● **Exercise brief**: Can you render the data from its start through the line containing "(x=4, y=87)" as a numbered list, leaving out any blank lines?

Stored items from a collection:

>>>>

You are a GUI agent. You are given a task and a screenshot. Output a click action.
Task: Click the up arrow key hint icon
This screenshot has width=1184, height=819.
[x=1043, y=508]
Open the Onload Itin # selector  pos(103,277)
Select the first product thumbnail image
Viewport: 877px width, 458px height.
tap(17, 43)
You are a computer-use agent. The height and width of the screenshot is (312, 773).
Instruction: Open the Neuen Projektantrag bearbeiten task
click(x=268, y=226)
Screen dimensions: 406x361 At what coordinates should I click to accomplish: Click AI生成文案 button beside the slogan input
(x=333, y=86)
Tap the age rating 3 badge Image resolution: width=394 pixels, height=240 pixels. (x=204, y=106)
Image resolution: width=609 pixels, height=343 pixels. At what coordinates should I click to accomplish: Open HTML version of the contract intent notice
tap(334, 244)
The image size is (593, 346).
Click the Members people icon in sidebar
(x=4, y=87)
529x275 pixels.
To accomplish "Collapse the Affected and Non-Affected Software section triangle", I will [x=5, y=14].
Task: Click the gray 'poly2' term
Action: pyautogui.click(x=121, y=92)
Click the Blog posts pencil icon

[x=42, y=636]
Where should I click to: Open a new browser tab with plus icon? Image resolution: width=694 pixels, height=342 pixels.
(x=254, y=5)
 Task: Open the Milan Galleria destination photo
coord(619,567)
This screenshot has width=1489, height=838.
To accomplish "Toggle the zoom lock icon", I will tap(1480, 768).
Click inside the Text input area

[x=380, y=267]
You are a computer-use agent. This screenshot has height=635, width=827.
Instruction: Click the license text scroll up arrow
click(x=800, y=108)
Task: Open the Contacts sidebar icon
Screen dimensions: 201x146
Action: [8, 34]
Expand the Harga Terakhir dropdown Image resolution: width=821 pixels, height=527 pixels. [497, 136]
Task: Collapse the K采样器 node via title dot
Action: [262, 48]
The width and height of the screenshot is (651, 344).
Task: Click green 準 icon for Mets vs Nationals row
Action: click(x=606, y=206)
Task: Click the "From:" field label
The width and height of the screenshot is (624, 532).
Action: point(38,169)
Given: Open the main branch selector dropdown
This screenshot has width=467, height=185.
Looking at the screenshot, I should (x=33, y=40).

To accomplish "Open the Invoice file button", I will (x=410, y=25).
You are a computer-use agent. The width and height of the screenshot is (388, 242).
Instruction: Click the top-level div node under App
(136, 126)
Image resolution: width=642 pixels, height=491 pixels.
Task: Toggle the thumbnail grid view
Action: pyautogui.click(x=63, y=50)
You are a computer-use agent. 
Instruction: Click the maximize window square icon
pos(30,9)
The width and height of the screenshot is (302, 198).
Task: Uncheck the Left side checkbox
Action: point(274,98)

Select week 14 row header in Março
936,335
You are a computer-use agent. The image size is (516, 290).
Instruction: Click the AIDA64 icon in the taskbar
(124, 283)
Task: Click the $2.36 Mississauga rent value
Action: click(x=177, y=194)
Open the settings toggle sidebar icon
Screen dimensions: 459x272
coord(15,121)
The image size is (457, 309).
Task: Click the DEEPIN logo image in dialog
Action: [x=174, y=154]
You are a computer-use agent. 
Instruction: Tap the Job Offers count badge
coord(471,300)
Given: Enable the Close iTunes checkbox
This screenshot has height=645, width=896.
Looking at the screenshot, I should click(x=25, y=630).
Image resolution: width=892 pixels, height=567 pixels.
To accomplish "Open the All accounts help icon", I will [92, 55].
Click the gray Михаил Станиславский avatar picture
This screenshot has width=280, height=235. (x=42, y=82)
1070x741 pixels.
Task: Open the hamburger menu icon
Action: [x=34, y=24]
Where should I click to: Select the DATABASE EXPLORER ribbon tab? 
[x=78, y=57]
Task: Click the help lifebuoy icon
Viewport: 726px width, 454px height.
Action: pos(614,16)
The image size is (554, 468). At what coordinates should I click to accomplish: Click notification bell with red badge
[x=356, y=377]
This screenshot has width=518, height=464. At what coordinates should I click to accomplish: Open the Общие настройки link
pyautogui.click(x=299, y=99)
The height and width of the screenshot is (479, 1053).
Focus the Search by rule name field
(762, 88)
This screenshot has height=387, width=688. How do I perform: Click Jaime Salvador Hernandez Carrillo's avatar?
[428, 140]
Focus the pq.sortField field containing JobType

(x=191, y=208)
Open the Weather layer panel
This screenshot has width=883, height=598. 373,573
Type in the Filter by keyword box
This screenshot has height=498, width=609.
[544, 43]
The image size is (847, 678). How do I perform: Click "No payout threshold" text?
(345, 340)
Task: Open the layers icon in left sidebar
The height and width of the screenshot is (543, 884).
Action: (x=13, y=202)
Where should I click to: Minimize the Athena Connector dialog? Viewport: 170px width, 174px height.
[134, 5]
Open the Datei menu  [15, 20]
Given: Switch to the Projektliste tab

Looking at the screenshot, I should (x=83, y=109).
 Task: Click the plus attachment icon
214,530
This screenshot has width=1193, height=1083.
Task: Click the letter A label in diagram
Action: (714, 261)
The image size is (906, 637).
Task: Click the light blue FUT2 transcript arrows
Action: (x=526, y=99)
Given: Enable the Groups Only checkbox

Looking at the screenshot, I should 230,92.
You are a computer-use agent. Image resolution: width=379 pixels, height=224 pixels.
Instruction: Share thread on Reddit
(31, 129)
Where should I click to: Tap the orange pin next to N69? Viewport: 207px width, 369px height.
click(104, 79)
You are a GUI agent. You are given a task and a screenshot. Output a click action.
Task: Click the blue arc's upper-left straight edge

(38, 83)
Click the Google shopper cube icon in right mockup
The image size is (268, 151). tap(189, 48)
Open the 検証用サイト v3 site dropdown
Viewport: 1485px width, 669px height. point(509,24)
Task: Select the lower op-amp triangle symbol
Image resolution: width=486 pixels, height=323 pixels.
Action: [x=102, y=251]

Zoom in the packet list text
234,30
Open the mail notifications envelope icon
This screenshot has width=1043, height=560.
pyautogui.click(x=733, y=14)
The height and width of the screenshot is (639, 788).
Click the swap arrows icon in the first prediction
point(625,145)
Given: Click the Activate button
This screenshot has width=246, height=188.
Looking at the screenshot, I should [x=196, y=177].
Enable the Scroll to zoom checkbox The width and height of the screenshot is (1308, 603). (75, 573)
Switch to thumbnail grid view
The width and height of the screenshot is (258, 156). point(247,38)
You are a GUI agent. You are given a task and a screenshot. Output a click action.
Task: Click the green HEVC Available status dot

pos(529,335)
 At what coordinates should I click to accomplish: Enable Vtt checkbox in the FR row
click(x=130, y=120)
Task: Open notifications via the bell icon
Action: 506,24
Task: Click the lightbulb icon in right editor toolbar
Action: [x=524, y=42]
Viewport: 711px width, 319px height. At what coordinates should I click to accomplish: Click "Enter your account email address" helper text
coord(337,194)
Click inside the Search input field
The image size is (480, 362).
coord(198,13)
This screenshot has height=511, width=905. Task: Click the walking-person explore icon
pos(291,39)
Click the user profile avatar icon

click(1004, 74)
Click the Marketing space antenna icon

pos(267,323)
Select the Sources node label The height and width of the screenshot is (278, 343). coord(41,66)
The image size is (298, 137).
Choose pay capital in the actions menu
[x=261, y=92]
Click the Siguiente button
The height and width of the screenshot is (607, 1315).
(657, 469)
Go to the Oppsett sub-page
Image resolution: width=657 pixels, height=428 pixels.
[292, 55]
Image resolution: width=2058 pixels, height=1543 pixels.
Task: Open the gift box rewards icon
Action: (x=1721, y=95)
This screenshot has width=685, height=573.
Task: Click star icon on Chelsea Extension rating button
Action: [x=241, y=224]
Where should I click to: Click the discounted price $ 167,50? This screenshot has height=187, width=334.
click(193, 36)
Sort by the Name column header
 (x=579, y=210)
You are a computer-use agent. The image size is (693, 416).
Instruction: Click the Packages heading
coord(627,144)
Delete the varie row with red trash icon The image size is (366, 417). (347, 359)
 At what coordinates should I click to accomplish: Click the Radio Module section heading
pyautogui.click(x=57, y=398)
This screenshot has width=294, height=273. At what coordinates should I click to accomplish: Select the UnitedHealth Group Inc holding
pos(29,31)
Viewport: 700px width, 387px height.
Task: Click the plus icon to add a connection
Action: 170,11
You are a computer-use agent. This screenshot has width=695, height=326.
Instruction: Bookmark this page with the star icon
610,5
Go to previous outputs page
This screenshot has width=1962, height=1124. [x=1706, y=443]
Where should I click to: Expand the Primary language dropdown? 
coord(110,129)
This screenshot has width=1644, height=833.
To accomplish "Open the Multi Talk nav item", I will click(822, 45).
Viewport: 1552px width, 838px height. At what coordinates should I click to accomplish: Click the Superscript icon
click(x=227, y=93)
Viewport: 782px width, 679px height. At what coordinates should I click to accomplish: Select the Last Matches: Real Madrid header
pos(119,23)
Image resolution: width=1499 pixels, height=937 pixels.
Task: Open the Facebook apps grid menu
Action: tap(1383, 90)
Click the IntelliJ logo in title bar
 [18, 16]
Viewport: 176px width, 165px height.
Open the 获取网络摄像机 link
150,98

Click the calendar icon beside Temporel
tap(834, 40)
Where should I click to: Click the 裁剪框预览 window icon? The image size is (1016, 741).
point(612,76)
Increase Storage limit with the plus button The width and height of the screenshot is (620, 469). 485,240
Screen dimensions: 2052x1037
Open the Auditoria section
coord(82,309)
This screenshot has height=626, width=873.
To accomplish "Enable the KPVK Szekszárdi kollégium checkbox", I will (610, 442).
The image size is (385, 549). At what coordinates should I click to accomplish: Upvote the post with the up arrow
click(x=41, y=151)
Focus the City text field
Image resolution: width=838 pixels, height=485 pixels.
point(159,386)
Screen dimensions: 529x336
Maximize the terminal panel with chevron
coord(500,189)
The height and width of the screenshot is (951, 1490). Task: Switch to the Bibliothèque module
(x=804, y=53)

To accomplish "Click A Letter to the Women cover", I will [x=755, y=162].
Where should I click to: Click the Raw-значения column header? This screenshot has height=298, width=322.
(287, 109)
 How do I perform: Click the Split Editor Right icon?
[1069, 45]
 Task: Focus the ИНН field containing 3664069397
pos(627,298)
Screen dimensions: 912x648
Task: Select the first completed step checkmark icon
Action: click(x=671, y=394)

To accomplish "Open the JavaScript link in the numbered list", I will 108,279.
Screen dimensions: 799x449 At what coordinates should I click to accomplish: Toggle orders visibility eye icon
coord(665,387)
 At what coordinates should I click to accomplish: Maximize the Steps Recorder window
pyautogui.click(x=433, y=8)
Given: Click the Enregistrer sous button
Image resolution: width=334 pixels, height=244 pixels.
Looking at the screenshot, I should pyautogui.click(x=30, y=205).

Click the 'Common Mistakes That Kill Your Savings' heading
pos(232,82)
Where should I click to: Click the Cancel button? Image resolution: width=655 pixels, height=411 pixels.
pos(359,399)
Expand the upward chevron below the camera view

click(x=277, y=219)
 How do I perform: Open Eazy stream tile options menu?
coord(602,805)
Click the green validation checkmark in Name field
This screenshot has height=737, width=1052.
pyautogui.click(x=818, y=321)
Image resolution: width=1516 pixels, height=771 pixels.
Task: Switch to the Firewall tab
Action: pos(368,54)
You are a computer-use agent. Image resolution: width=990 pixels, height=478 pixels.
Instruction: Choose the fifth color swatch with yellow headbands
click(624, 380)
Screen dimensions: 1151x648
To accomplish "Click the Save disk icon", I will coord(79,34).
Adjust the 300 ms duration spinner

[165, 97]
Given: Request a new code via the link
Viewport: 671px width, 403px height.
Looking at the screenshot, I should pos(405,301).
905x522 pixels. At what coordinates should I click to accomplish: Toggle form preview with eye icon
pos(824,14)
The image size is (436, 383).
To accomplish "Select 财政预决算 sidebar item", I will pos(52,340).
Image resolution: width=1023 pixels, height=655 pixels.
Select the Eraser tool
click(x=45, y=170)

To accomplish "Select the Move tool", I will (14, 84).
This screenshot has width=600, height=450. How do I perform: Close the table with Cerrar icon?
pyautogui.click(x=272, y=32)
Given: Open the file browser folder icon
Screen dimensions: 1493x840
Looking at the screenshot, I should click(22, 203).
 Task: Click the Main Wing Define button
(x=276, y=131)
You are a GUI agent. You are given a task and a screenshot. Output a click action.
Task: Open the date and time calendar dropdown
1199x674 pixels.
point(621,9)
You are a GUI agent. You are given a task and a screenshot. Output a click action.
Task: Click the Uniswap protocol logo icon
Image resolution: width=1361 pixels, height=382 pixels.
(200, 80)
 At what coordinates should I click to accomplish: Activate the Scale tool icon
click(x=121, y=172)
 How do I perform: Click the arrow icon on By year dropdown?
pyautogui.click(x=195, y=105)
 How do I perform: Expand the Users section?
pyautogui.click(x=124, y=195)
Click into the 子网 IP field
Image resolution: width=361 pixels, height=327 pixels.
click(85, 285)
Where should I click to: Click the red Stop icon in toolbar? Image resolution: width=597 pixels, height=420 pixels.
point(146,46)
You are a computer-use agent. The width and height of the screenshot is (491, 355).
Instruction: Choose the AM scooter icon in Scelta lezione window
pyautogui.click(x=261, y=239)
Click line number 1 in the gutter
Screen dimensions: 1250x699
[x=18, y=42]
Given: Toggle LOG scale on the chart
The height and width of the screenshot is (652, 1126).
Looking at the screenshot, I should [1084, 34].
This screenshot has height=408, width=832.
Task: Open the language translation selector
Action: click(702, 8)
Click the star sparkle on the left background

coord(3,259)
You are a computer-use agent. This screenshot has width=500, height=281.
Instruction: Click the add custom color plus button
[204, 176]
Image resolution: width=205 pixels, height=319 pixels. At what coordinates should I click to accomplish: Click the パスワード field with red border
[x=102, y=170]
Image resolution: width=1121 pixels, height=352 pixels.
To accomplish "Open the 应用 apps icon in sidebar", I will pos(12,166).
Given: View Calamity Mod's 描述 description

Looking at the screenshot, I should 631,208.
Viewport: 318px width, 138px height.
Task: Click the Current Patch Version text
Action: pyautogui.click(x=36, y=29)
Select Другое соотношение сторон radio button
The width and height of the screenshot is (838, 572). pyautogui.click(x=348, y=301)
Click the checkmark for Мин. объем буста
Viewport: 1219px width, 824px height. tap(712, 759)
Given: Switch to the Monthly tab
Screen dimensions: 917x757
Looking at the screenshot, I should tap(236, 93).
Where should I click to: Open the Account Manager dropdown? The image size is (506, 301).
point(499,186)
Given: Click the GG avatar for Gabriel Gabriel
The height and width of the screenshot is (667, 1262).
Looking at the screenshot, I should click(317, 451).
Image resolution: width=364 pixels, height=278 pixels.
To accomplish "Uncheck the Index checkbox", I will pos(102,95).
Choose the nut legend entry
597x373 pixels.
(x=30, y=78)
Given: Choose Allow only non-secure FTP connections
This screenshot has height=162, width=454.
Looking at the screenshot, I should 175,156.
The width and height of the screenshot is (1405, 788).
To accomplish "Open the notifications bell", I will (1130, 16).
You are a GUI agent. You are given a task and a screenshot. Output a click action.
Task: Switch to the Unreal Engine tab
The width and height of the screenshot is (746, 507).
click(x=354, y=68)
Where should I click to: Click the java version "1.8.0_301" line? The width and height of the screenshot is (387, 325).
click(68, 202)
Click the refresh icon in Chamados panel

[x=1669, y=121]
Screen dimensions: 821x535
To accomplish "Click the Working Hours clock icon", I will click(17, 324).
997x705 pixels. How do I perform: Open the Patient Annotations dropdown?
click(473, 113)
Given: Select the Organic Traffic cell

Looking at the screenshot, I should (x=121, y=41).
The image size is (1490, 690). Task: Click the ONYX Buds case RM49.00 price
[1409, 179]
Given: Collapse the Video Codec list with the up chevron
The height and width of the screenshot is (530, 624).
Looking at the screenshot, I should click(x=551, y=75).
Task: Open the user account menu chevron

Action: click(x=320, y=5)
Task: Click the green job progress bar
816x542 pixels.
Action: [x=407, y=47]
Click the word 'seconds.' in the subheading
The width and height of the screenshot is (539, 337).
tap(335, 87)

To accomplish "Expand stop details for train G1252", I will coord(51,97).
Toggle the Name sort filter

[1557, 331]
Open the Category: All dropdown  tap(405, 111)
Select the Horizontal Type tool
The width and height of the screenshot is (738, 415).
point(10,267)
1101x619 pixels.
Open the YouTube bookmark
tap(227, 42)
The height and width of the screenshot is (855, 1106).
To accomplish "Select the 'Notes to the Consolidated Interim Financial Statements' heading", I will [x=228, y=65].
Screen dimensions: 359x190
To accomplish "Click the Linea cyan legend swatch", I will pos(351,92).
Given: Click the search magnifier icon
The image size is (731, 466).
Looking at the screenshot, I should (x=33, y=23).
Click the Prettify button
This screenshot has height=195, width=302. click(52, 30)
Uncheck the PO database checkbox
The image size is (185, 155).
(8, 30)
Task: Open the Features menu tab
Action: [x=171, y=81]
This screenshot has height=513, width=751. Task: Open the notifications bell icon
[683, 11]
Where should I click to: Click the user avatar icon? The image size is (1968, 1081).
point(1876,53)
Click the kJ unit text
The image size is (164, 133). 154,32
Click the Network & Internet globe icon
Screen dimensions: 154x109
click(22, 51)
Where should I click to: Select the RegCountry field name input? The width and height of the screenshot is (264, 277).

<<<<

● **Result**:
1. You are a GUI agent. You are given a task and a screenshot. Output a click action.
2. Task: Click the up arrow key hint icon
3. This screenshot has width=1184, height=819.
4. [x=1043, y=508]
5. Open the Onload Itin # selector  pos(103,277)
6. Select the first product thumbnail image
7. Viewport: 877px width, 458px height.
8. tap(17, 43)
9. You are a computer-use agent. The height and width of the screenshot is (312, 773).
10. Instruction: Open the Neuen Projektantrag bearbeiten task
11. click(x=268, y=226)
12. Screen dimensions: 406x361 At what coordinates should I click to accomplish: Click AI生成文案 button beside the slogan input
13. (x=333, y=86)
14. Tap the age rating 3 badge Image resolution: width=394 pixels, height=240 pixels. (x=204, y=106)
15. Image resolution: width=609 pixels, height=343 pixels. At what coordinates should I click to accomplish: Open HTML version of the contract intent notice
16. tap(334, 244)
17. The image size is (593, 346).
18. Click the Members people icon in sidebar
19. (x=4, y=87)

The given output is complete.